任务要求: 接着写讲原子指令与自旋锁的这段文字，从它最后一行之后往下续写。

所给文段:
****
编译器到底做了什么：https://godbolt.org

原子指令

Atomic Exchange 实现

int xchg(int volatile *ptr, int newval) {
  int result;
  asm volatile(
    // 指令自带 memory barrier
    "lock xchgl %0, %1"
    : "+m"(*ptr), "=a"(result)
    : "1"(newval)
    // Compiler barrier
    : "memory"
  );
  return result;
}

View Code

spinlock(自旋锁)

1、用 xchg 实现互斥

int table = YES;
void lock() {
  retry:
  int got = xchg(&table, NOPE);
  if (got == NOPE)
    goto retry;
  assert(got == YES);
}
void unlock() {
  xchg(&table, YES); // 为什么不是 table = YES; ?
}

int locked = 0;
void lock() {
  while (xchg(&locked, 1));
}
void unlock() {
  xchg(&locked, 0);
}

View Code

用自旋锁实现互斥，临界区(critical section)内代码不能并行，还是以求和为例：

#include "thread.h"
****
提取条目:
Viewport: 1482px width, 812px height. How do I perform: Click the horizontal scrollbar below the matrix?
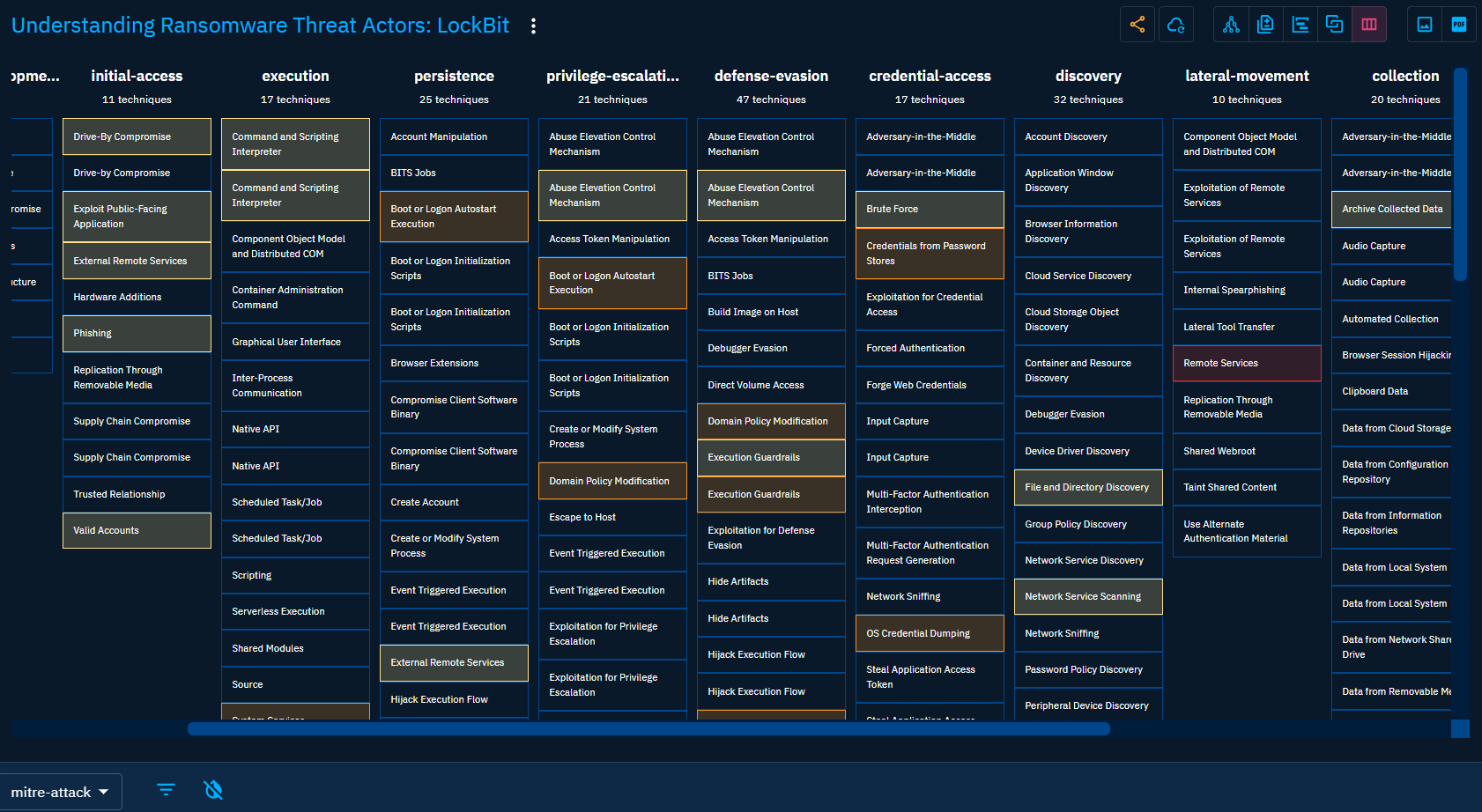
****
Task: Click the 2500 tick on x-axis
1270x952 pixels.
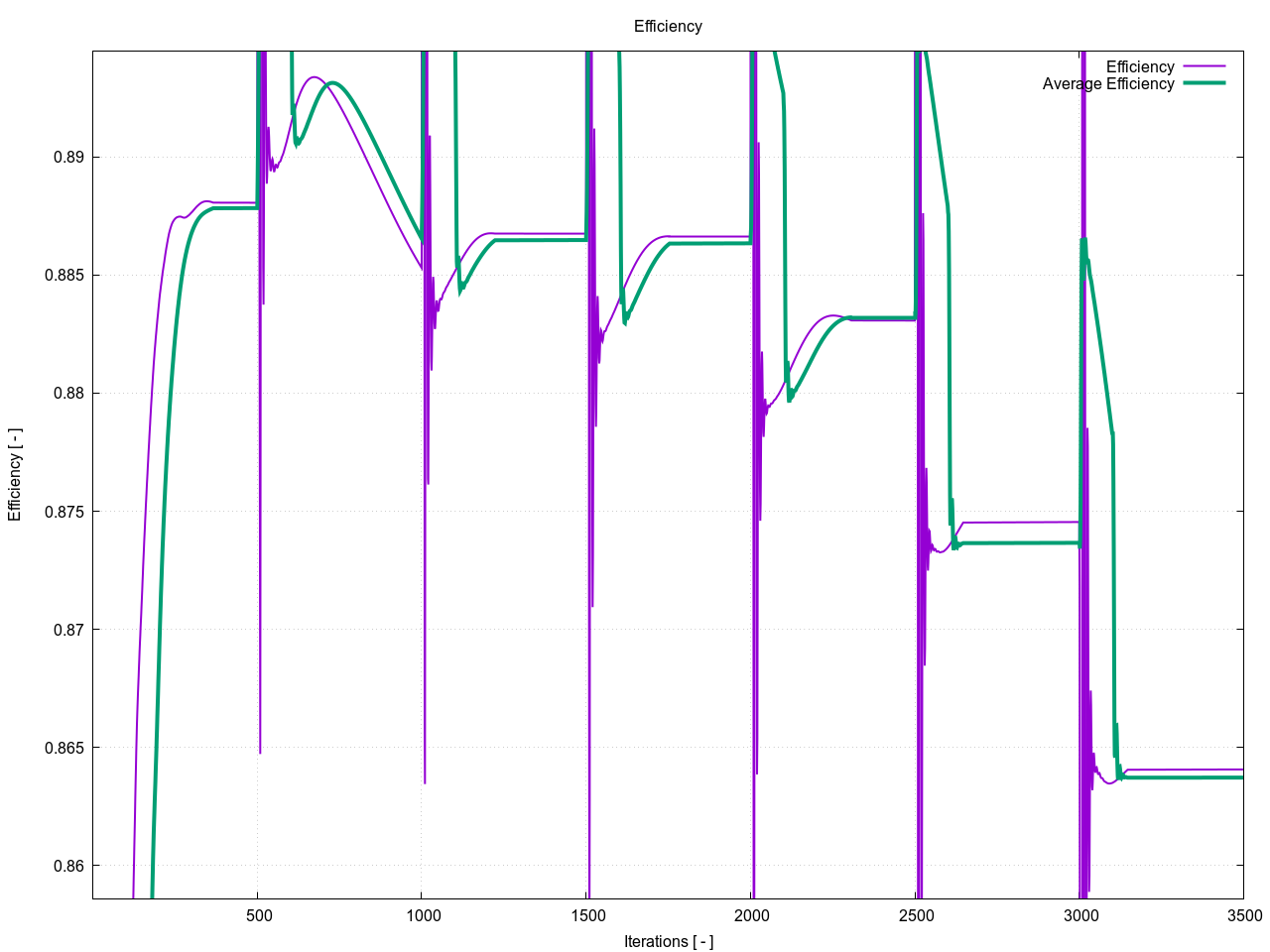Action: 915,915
****
任务作答:
#define N 100000000
#define M 10

long sum = 0;

int xchg(int volatile *ptr, int newval) {
  int result;
  asm volatile(
    "lock xchgl %0, %1"
    : "+m"(*ptr), "=a"(result)
    : "1"(newval)
    : "memory"
    );
  return result;
}

int locked = 0;

void lock() {
  while (xchg(&locked, 1));
}

void unlock() {
  xchg(&locked, 0);
}

void Tsum() {
  long nround = N / M;
  for (int i = 0; i < nround; i++) {
    lock();
    for (int j = 0; j < M; j++) {
      sum++;  // Non-atomic; can optimize
    }
    unlock();
  }
}

int main() {
  assert(N % M == 0);
  create(Tsum);
  create(Tsum);
  join();
  printf("sum = %ld\n", sum);
}

View Code

自动释放锁可以借助 C++ 中 RAII 机制

2、用 cmpxchg 实现互斥，又称无锁算法 CAS(Compare and exchange/swap、test and set)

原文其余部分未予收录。